24 Julho 2025
"Por conjectura, também é lícito seguir dizendo que a cultura capitalista, inclinada a favorecer o crescimento como instrumento capaz de organizar a vida moderna, nos obriga a viver no mundo insustentável de agora", escreve Marcus Eduardo de Oliveira, economista e ativista ambiental, autor de Civilização em desajuste com os limites planetários (CRV, 2018) e A civilização em risco (Jaguatirica, 2024), entre outros.
Enquanto a Terra grita, a degradação ambiental puxada pelas atividades humanas e pela expansão [suicida] do capitalismo mundial, deixa profundas marcas. Enquanto a temperatura global da atmosfera continua batendo recorde e as concentrações atmosféricas de CO2 continuam a subir, os ciclos naturais da Terra, indispensáveis ao projeto civilizatório, são severamente afetados. Isso é tão grave que a habitabilidade de regeneração do planeta, agora mesmo, está em risco.

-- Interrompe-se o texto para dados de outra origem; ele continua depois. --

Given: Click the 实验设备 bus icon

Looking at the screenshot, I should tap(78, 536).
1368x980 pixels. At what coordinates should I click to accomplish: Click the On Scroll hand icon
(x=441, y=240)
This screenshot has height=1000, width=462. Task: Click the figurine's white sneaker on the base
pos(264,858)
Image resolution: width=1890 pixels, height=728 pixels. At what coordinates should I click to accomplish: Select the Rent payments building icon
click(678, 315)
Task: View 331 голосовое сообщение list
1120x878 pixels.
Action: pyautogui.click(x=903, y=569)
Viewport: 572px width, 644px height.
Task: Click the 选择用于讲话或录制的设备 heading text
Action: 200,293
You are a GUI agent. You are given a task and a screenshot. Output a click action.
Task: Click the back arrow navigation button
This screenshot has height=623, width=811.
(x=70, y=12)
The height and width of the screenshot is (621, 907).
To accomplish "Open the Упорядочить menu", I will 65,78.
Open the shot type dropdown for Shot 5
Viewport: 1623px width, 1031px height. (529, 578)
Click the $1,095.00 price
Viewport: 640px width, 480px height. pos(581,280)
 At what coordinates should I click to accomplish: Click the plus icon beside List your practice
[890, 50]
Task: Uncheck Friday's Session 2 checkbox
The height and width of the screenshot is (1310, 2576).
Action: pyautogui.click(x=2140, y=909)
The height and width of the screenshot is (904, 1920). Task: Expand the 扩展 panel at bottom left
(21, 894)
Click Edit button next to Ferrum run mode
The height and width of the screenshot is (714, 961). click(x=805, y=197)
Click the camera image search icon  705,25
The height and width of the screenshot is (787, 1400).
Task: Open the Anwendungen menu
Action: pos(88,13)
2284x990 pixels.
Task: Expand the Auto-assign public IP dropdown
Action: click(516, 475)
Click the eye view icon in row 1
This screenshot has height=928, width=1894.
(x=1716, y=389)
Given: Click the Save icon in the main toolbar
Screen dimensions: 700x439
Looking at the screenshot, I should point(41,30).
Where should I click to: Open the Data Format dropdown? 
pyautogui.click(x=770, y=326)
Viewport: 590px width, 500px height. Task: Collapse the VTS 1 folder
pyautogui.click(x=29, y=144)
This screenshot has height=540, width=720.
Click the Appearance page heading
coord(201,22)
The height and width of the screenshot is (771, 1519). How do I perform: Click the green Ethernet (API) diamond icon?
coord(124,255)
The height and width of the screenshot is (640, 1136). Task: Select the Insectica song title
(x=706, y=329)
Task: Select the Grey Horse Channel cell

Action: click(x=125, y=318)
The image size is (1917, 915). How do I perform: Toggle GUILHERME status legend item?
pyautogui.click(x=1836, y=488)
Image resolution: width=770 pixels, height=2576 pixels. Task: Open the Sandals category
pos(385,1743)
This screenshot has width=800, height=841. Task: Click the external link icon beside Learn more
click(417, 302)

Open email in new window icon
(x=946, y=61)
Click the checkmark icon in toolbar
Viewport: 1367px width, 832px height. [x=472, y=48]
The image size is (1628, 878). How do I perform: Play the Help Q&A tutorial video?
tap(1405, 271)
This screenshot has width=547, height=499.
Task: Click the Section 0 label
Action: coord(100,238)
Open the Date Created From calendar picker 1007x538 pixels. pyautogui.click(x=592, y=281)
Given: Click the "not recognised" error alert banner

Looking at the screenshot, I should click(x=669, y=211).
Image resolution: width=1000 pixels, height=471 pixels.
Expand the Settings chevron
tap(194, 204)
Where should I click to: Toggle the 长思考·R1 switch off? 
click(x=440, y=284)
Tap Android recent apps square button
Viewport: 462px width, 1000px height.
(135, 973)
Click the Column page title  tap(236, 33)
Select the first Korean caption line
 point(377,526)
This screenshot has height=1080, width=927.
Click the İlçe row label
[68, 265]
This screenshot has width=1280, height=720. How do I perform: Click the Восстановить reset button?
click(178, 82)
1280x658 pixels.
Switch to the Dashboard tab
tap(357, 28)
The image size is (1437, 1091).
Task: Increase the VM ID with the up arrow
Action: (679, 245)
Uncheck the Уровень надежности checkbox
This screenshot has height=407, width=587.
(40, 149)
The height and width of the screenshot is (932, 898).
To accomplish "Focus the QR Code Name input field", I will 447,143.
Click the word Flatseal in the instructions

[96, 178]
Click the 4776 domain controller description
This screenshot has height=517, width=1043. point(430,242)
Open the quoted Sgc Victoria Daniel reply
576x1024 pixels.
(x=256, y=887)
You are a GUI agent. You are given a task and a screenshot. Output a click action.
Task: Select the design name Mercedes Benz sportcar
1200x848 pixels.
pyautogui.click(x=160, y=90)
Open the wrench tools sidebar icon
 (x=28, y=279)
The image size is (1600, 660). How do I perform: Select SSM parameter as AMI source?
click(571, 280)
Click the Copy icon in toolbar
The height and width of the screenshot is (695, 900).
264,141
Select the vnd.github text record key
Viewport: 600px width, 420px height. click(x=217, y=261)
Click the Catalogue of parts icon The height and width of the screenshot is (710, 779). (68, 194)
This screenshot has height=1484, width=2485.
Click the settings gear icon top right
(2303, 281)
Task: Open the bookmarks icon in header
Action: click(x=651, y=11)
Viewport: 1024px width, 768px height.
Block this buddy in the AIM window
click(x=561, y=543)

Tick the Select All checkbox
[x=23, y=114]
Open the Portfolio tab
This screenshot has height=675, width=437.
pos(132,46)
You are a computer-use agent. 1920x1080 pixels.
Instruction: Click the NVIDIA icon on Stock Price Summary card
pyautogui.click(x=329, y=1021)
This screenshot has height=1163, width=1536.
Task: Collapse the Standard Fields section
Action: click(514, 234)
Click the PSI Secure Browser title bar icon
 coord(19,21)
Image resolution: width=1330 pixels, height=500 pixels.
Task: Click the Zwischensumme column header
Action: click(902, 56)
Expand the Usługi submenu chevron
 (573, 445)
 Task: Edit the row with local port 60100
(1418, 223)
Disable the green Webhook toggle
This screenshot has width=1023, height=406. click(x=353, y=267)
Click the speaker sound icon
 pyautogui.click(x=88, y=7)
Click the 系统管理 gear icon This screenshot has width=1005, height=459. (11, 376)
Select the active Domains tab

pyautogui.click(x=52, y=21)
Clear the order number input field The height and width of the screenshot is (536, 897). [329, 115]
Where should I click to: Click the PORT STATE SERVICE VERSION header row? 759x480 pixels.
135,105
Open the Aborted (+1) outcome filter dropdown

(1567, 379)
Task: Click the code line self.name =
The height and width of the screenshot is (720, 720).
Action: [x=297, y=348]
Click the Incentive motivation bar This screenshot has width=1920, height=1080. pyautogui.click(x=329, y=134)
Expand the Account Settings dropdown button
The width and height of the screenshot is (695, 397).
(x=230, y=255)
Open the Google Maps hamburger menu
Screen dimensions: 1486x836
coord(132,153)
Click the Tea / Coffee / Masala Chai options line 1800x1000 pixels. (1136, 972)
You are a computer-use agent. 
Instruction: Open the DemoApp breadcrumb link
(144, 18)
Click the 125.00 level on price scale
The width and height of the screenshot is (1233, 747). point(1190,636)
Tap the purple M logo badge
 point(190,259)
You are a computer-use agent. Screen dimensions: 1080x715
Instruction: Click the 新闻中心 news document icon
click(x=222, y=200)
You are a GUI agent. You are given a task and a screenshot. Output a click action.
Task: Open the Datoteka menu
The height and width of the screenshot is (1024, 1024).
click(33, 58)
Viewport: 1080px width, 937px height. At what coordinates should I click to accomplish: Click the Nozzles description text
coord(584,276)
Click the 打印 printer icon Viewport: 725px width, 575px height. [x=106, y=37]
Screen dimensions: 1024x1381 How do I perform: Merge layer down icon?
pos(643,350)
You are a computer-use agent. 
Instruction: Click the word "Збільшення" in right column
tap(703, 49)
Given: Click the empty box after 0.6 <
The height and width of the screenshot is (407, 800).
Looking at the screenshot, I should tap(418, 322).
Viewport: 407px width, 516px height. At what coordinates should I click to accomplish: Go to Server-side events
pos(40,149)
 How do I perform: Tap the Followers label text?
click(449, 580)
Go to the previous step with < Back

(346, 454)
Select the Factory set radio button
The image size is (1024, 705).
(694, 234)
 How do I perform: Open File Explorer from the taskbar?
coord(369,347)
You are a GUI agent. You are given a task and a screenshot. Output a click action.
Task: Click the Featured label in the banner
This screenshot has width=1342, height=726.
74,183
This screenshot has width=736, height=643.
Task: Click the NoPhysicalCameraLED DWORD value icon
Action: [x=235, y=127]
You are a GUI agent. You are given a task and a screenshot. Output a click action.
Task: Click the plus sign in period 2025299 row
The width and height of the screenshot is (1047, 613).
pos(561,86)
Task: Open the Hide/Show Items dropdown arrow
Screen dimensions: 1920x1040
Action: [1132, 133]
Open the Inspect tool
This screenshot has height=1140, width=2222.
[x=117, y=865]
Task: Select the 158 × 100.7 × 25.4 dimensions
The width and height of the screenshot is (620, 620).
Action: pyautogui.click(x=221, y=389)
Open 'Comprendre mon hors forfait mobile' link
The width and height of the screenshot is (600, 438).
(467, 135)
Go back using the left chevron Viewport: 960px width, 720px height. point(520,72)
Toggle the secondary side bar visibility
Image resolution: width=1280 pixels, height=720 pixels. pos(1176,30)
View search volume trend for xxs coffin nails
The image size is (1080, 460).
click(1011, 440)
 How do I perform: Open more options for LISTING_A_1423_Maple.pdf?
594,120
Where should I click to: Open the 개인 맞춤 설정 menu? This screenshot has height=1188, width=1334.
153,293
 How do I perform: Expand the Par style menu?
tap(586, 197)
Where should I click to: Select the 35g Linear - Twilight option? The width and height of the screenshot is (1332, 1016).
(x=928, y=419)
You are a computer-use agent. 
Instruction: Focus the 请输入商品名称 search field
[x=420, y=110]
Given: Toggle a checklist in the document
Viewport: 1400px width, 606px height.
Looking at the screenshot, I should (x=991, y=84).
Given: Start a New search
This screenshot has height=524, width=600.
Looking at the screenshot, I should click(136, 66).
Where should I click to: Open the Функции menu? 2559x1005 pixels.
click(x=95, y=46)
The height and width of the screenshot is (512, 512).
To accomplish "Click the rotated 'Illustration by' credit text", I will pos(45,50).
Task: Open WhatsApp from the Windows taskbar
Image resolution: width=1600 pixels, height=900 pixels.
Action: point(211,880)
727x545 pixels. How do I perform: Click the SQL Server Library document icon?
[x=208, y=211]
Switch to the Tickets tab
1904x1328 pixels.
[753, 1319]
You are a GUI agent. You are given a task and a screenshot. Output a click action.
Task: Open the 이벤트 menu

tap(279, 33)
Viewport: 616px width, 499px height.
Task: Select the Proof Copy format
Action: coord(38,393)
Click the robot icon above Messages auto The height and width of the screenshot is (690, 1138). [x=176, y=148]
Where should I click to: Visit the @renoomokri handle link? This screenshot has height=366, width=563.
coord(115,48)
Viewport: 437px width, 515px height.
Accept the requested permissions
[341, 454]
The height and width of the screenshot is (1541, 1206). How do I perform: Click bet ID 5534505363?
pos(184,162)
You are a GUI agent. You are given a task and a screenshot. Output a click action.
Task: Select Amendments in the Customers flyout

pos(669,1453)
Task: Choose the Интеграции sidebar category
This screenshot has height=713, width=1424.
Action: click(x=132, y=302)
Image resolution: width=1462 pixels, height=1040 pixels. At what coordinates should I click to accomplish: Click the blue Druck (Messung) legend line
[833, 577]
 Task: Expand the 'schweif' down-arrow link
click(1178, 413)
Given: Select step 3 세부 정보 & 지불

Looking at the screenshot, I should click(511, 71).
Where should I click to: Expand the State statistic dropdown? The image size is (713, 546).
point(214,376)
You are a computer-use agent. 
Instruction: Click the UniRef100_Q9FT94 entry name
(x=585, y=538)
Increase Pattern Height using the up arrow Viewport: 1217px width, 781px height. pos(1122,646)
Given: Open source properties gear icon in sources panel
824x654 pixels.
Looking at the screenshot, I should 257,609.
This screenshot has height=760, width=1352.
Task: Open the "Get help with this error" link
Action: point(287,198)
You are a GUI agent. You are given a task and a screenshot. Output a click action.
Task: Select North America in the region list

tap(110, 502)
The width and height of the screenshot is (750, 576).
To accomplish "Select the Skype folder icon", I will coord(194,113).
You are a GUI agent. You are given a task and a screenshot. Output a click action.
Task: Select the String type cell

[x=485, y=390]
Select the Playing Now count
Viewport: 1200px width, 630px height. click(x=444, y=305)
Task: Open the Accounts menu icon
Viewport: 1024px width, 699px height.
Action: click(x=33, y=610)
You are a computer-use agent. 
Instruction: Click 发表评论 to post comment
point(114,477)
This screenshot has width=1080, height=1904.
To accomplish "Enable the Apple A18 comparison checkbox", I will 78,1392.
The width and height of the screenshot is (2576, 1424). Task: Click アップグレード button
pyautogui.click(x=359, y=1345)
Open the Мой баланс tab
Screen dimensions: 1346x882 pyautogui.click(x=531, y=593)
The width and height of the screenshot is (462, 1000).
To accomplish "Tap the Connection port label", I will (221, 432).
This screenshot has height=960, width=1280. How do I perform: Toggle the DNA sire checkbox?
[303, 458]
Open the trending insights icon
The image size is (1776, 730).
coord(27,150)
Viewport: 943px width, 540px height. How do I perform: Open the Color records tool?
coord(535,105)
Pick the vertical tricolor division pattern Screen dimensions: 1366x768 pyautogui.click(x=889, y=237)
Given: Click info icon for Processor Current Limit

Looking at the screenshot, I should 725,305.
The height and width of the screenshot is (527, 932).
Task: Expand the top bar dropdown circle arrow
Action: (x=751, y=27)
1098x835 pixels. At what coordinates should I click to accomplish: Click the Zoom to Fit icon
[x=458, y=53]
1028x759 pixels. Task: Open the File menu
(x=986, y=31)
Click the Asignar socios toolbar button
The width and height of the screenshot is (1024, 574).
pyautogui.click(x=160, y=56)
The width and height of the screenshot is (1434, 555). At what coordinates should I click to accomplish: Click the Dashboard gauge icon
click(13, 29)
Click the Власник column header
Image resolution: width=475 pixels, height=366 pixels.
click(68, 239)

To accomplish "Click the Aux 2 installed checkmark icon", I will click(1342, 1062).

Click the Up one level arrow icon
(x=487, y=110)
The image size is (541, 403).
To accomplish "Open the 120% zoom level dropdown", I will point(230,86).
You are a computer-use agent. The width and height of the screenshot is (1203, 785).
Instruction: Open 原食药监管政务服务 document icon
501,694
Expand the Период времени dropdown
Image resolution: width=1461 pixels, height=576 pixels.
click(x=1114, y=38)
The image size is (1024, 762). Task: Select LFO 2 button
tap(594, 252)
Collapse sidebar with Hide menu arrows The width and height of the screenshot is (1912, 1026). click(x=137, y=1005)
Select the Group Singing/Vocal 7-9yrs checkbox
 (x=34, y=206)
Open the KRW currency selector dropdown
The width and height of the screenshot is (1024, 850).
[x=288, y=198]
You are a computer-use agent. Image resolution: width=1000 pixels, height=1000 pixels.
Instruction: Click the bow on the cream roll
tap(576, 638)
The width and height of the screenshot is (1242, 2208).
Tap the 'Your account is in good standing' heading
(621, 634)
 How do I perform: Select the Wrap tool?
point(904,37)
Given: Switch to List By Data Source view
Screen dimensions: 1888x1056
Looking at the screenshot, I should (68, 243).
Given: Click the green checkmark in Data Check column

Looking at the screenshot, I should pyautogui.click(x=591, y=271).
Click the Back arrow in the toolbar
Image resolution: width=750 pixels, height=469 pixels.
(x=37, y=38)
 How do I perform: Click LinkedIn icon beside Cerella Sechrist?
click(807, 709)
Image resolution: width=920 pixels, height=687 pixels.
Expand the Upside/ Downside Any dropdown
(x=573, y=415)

Tal e qual, dentro da mesma lógica predatória própria do capitalismo devorador de recursos, a ideia de progresso conhecida, como não é difícil supor, se torna incompatível com a preservação do equilíbrio ecológico do planeta.
Nesse caso em particular, bem se vê que a sociedade de hiperprodução e hiperconsumo, capaz de evidenciar a escalada do consumo planetário, conseguiu produzir em escala mundial o que se chama de overshoot [sobrecarga] ecológica.
Quer dizer, a humanidade utiliza a natureza 1,8 vezes mais depressa do que os ecossistemas conseguem se regenerar. Em outras palavras, em apenas 7 meses, nós, os modernos, já consumimos (exploração de recursos talvez seja mais apropriado) tudo o que a Terra conseguiria repor ao longo de 2025.
Na conta desses abusos ecológicos, portanto, a constatação é uma só: estamos esgotando “o capital natural da Terra”, conforme consta em comunicado do Global Footprint Network, organização internacional responsável pelos cálculos da pegada ecológica da humanidade.
Efetivamente, na lista disso tudo, muito mais desmatamento, perda de biodiversidade, erosão do solo, fragmentação e habitats, acumulação de dióxido de carbono.
Em termos gerais, por conta de nosso pesado antropocentrismo central, influenciado pela corrida em busca de crescimento econômico transformador do meio ambiente, o conjunto de elementos e processos biológicos, químicos e físicos responsáveis pela vida na Terra são solapados.
Daí em diante, vendo a questão assim, precisamos refletir seriamente sobre o impacto do nosso consumo no planeta. Precisamos repensar nossas ações nas cidades, a forma como usamos a energia, como produzimos os alimentos e quais as possibilidades que temos para reduzir as emissões de carbono.
Parece certo dizer que, enquanto não mudarmos a tecnologia que cria coisas novas à base de destruir o planeta, tudo indica que seguiremos fingindo não acreditar que “nosso problema é o crescimento físico em um mundo finito”, como sentenciou tempos atrás Dennis Meadows, cientista americano.
Por conjectura, também é lícito seguir dizendo que a cultura capitalista, inclinada a favorecer o crescimento como instrumento capaz de organizar a vida moderna, nos obriga a viver no mundo insustentável de agora.
O detalhe mais relevante, seguindo de perto os especialistas, é que só sairemos desse buraco mediante uma radical intervenção, que necessariamente deve começar pela: 1) transição para fontes de energia renovável; 2) promoção da agricultura sustentável; 3) redução de desperdícios; 4) conscientização ecológica; 5) prática de consumo consciente.
Assim sendo, se faz parte da “fórmula” desse capitalismo-devorador de recursos naturais colocar em xeque o desempenho da vida humana e não humana, resta claro que precisamos imaginar outra economia, comprometida, antes de qualquer coisa, com a saúde do planeta, com a qualidade do sistema vida, com o nossos futuro comum e com a sustentabilidade.
Por sinal, sendo rigoroso na análise, já passou da hora de inaugurarmos a “economia do conhecimento da natureza” que Berta Becker [1930-2013] falava com propriedade.
Se o mundo está cada vez mais complexo, não surpreende perceber em linhas gerais que as chagas ambientais abertas pelo capitalismo voraz estão cada vez mais doloridas; que a capacidade biofísica do mundo natural está delicadamente comprometida e que as mudanças ecológicas e climáticas que estamos passando refletem no desequilíbrio da cadeia ecológica que rege o que mais importa, a vida na Terra.